Now there is no reason to believe that Semiramis alone (though some have represented the matter so) built the battlements of Babylon. We have the express testimony of the ancient historian, Megasthenes, as preserved by Abydenus, that it was "Belus" who "surrounded Babylon with a wall." As "Bel," the Confounder, who began the city and tower of Babel, had to leave both unfinished, this could not refer to him. It could refer only to his son Ninus, who inherited his father's title, and who was the first actual king of the Babylonian empire, and, consequently Nimrod. The real reason that Semiramis, the wife of Ninus, gained the glory of finishing the fortifications of Babylon, was, that she came in the esteem of the ancient idolaters to hold a preponderating position, and to have attributed to her all the different characters that belonged, or were supposed to belong, to her husband. Having ascertained, then, one of the characters in which the deified wife was worshipped, we may from that conclude what was the corresponding character of the deified husband.

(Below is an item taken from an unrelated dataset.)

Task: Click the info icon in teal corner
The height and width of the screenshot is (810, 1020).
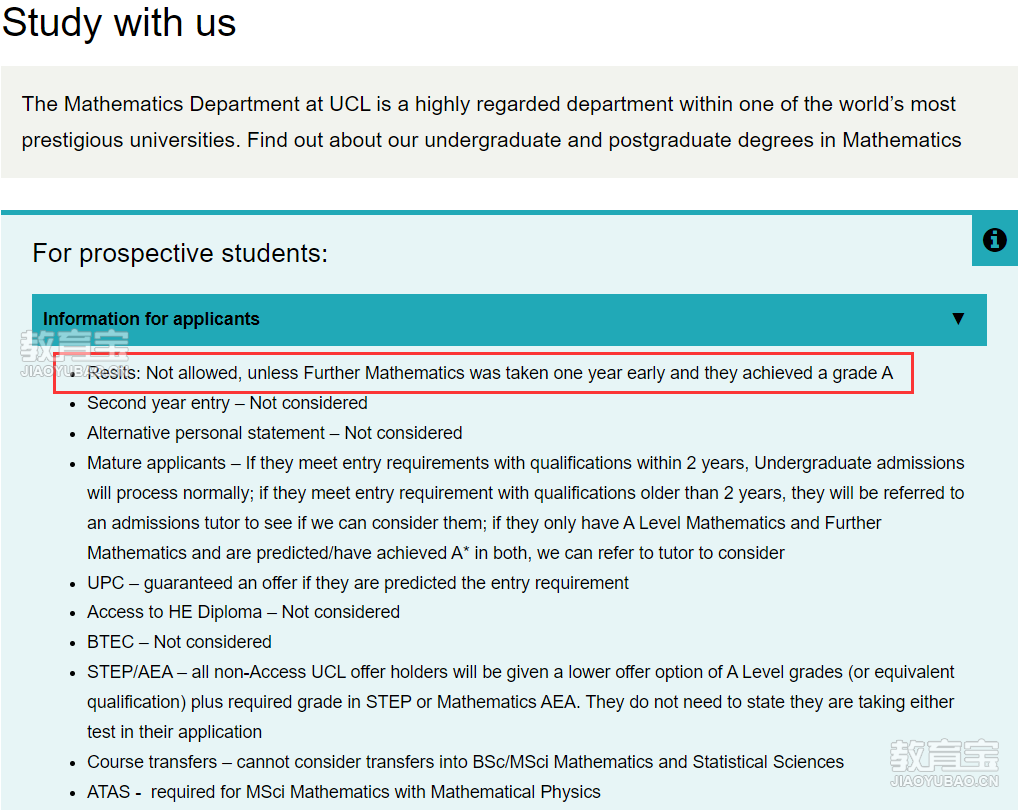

Layard distinctly indicates his belief that Rhea or Cybele, the "tower-crown" goddess, was just the female counterpart of the "deity presiding over bulwarks or fortresses" and that this deity was Ninus, or Nimrod, we have still further evidence from what the scattered notices of antiquity say of the first deified king of Babylon, under a name that identifies him as the husband of Rhea, the "tower-bearing" goddess. That name is Kronos or Saturn. *

* In the Greek mythology, Kronos and Rhea are commonly brother and sister. Ninus and Semiramis, according to history, are not represented as standing in any such relation to one another; but this is no objection to the real identity of Ninus and Kronos; for, 1st, the relationships of the divinities, in most countries, are peculiarly conflicting--Osiris, in Egypt, is represented at different times, not only as the son and husband of Isis, but also as her father and brother (BUNSEN); then, secondly, whatever the deified mortals might be before deification, on being deified they came into new relationships. On the apotheosis of husband and wife, it was necessary for the dignity of both that both alike should be represented as of the same celestial origin--as both supernaturally the children of God. Before the flood, the great sin that brought ruin on the human race was, that the "Sons of God" married others than the daughters of God,--in other words, those who were not spiritually their "sisters." (Gen 6:2,3) In the new world, while the influence of Noah prevailed, the opposite practice must have been strongly inculcated; for a "son of God" to marry any one but a daughter of God, or his own "sister" in the faith, must have been a misalliance and a disgrace. Hence, from a perversion of a spiritual idea, came, doubtless, the notion of the dignity and purity of the royal line being preserved the more intact through the marriage of royal brothers and sisters. This was the case in Peru (PRESCOTT), in India (HARDY), and in Egypt (WILKINSON). Hence the relation of Jupiter to Juno, who gloried that she was "soror et conjux"--"sister and wife"--of her husband. Hence the same relation between Isis and her husband Osiris, the former of whom is represented as "lamenting her brother Osiris." (BUNSEN) For the same reason, no doubt, was Rhea, made the sister of her husband Kronos, to show her divine dignity and equality.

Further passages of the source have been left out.